Cyber crime costs the UK economy approximately £27 billion a year according to the government.
Minister of State for security and counter terrorism, Baroness Pauline Neville-Jones, said some of the cyber crime activity was 'state-sponsored'. She estimated that £21 billion was the cost to businesses, £2.2 billion to the government and £3.1 billion to citizens.
Andrew Philpott, VP of sales for UK and Ireland at Websense, said: “When we see a figure of £21 billion it really highlights the level of damage that cyber criminals are doing to UK businesses.

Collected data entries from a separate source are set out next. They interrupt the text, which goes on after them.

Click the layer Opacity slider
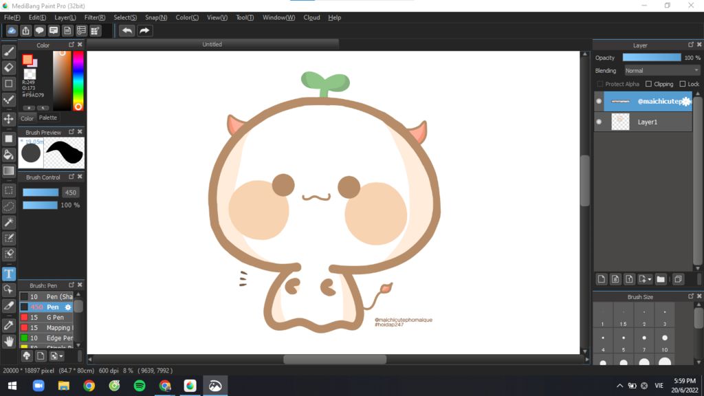The image size is (704, 396). pyautogui.click(x=651, y=58)
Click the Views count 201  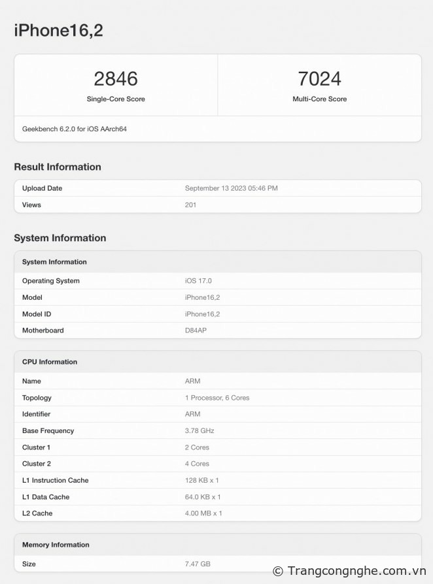pos(190,205)
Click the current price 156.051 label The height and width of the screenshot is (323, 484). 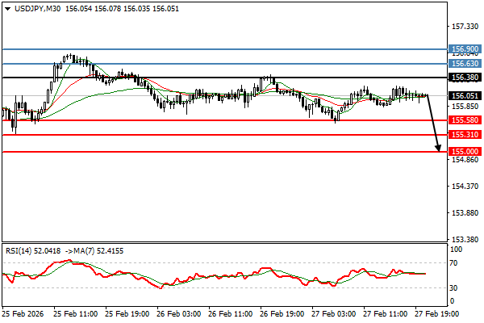(x=465, y=95)
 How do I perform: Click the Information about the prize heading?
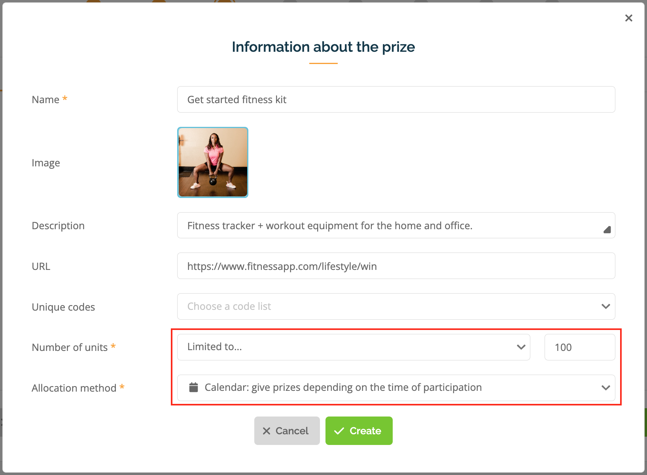click(324, 47)
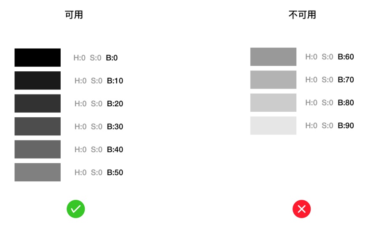Screen dimensions: 376x229
Task: Select the pure black B:0 swatch
Action: tap(38, 58)
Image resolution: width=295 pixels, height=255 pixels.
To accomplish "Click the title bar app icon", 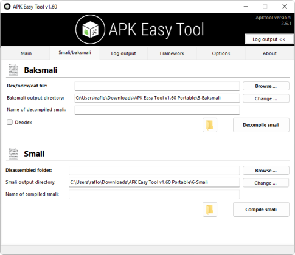I will (7, 7).
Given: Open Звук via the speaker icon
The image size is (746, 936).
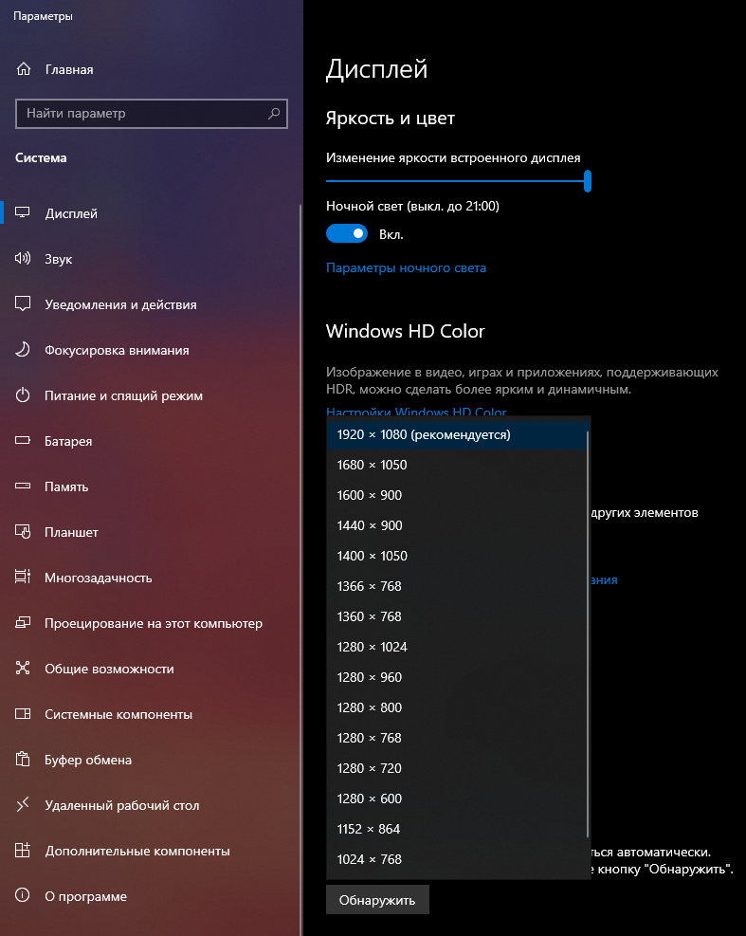Looking at the screenshot, I should point(24,259).
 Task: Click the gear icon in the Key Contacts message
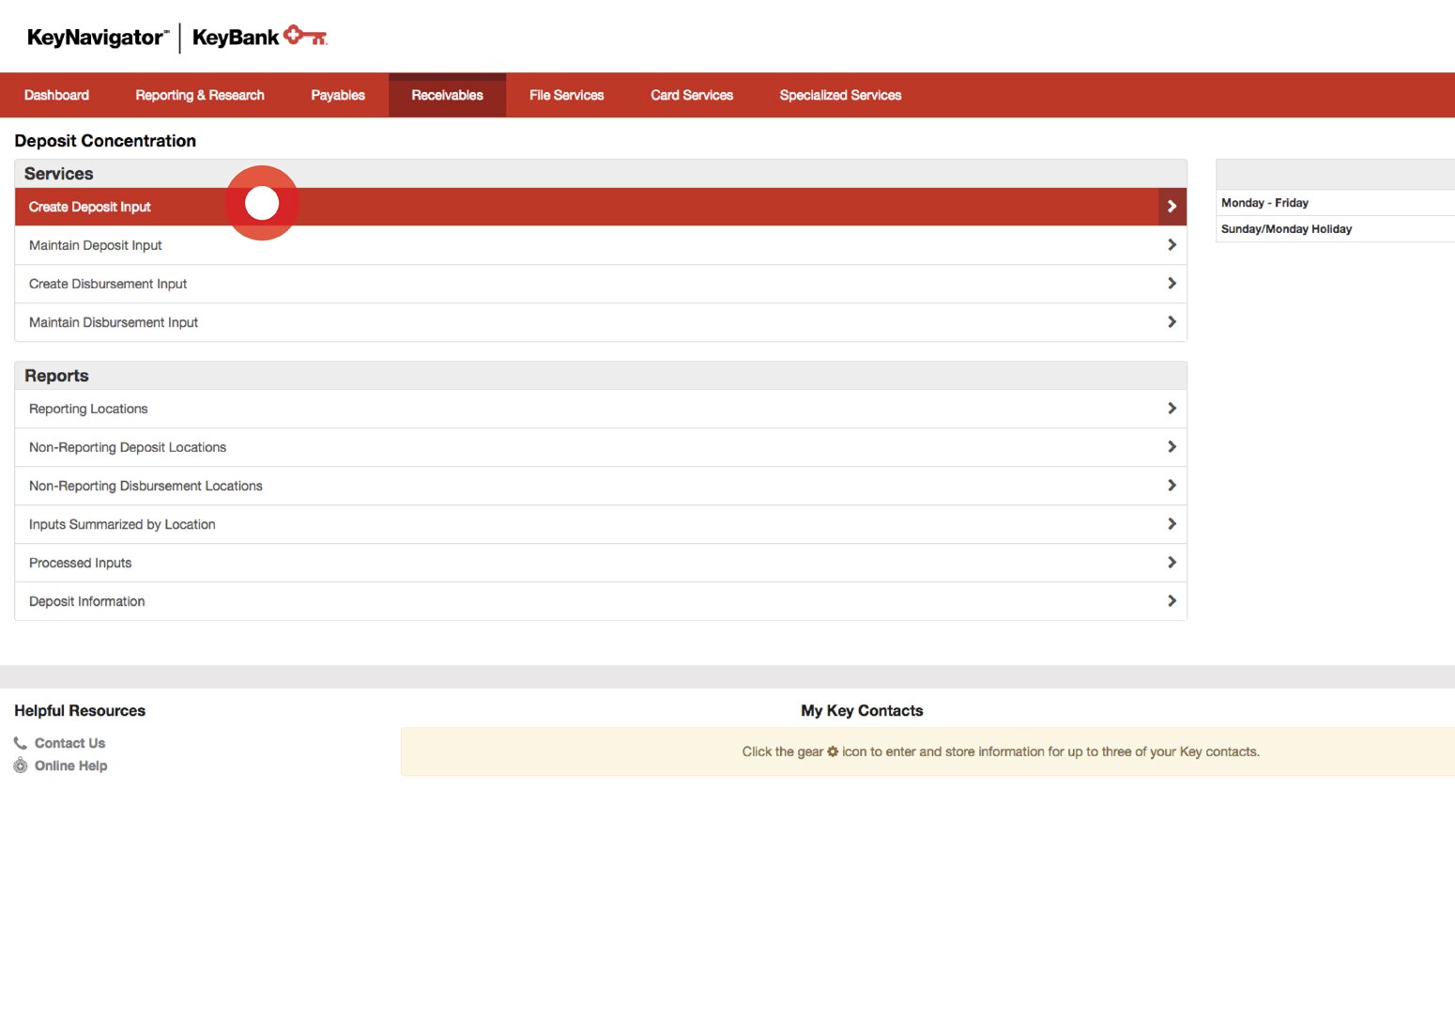tap(834, 751)
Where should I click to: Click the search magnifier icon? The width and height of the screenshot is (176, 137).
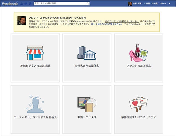tap(88, 4)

Cyber crime is clearly big business in the UK and only a truly unified security architecture, which protects mobile workers and branch offices, can handle this next generation of security threat."
Graham Cluley, senior technology consultant at Sophos, questioned how the amounts were calculated, especially as theft of intellectual property (IP) and industrial espionage are typically not reported.
He said: “If these kind of incidents are not being reported, then how have the figures been counted? Yes, IP theft and industrial espionage are real concerns for businesses and cyber criminals are perfectly capable of engaging in them, but there needs to be a proper mechanism for reporting cyber crime both for home users and businesses, before we can begin to whisk up grand totals like this.
“Although I cast a querulous eyebrow at the statistics being given in the report, I strongly agree with its conclusion that a proper picture of cyber crime in the UK needs to be built up. An accurate measure of cyber crime is required in order to provide the proper support that computer users, in business and at home, need to defend against the threats. Once we know the true scale of the problem we can fund the computer crime authorities appropriately and we can begin to measure if the UK's attempts to fight the problem are really working or not.”
Also doubtful about how the total figure was calculated was David Emm, senior security researcher at Kaspersky Lab UK, who pointed out that the types of cyber crime included or excluded from any study greatly affect the results.
“By definition cyber crime is covert in nature, cyber criminals don't publish accounts and victims may be unaware that they have been victims. Businesses may be unwilling to talk about any losses they incur, while individuals may not know who to turn to,” he said.
“If you read the detail in a study, it will typically highlight these and other potential limitations. But it is headlines that make an impact. In my view, there is more to be gained by highlighting the potential risks and explaining how to minimise them than in alarming people with abstract numbers that may or may not reflect reality.”